- Criminal use of force against Iraq. The Iraq war was unlawful from the start, and the occupation continues to be unlawful to this day. First, it was a violation of the Constitution, as war was never officially declared by Congress. Second, it was a violation of the UN Charter, as it was not approved in the Security Council, nor did the war amount to an act of “defense” in any reasonable estimation. The war to date has resulted in the deaths of over 1 million Iraqis, over 4,000 U.S. soldiers, and injured and debilitated tens of thousands more.
- Condoned and approved systemic torture. Torture is a violation of international treaties and U.S. domestic law. In addition, it has been shown to illicit faulty intelligence, and it makes U.S. military personal vulnerable to torture in turn.

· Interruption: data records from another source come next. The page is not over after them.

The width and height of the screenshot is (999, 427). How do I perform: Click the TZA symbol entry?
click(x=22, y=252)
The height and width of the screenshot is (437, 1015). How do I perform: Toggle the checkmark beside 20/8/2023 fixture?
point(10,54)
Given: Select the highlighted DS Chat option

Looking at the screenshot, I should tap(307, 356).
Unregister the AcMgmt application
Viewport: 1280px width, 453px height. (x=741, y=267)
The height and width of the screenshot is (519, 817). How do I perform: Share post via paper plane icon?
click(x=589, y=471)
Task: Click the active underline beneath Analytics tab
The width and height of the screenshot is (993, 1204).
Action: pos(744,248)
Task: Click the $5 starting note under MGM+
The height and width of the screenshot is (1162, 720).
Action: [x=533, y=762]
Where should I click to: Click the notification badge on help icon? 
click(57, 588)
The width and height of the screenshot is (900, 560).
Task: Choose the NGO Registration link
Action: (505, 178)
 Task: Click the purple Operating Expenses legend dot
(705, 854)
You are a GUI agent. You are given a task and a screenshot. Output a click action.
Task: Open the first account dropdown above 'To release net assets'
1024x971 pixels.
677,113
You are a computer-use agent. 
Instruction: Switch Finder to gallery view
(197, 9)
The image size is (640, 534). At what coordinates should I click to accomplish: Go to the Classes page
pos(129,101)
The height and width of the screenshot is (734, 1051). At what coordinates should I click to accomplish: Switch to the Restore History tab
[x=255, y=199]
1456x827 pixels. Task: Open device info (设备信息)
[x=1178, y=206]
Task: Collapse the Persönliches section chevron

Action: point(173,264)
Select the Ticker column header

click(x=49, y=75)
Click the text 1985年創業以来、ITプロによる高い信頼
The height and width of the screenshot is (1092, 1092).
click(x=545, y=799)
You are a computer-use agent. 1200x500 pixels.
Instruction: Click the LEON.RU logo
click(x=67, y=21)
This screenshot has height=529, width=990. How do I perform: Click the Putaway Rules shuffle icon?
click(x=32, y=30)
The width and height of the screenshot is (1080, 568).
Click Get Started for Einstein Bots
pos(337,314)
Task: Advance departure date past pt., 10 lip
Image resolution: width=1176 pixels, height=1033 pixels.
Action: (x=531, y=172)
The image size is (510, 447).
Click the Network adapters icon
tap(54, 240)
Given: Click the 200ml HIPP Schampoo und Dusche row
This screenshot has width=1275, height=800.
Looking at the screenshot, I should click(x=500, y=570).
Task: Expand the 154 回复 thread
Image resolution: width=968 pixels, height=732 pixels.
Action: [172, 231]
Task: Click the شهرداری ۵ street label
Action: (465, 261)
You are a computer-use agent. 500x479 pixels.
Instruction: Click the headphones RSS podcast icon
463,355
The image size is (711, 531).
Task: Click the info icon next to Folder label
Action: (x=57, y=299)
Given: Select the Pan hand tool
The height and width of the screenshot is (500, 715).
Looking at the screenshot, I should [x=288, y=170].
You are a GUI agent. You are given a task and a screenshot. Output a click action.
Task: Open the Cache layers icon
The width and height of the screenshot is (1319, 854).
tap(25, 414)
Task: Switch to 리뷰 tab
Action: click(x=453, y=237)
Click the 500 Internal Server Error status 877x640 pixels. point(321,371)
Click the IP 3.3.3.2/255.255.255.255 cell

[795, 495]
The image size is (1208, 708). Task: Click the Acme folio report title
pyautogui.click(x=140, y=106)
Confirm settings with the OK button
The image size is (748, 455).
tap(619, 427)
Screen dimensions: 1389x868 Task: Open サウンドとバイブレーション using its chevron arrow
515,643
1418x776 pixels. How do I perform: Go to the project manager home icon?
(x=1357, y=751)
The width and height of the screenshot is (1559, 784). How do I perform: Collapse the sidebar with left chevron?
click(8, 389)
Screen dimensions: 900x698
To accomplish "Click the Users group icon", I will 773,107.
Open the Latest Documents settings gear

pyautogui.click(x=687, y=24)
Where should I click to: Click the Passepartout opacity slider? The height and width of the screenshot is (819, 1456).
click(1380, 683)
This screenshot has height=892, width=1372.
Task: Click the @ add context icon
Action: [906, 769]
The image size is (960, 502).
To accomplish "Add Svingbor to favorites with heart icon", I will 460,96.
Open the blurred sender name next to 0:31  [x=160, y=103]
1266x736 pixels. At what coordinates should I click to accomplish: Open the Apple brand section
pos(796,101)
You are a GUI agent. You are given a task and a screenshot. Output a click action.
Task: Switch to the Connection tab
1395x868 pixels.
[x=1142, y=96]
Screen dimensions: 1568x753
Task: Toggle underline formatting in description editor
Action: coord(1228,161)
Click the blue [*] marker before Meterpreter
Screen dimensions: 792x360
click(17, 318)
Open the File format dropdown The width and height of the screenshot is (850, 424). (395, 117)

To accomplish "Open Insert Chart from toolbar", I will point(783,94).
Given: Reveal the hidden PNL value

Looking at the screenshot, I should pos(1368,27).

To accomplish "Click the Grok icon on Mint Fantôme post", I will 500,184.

- Arresting Americans without charges. Under Bush, and the unconstitutional Patriot Act, thousands of Americans have been arrested without charge and denied their habeas corpus rights. In addition, their conversations with their attorneys have been monitored, violating their attorney/client privilege.
- Signing more than 1000 signing statements. George W. Bush has issued the greatest number of signing statements of any president in U.S. history. The signing statement is a provision that dates back to the founding of the country, typically reserved for making rhetorical statements at the time of a bill’s passage into law. Bush has used these statements in a way they were never meant for: to preclude himself from having to follow the laws he signs.The American Bar Association has condemned Bush’s use of signing statements, calling it a violation of the separation of powers defined under the constitution, which only allows a President to either sign or veto a bill; the constitution does not permit a President to obey a law only when they feel like it. …
- Systematic spying on Americans without judicial approval. Spying on citizens without judicial approval is a violation of the Foreign Intelligence Surveillance Act of 1978 (FISA).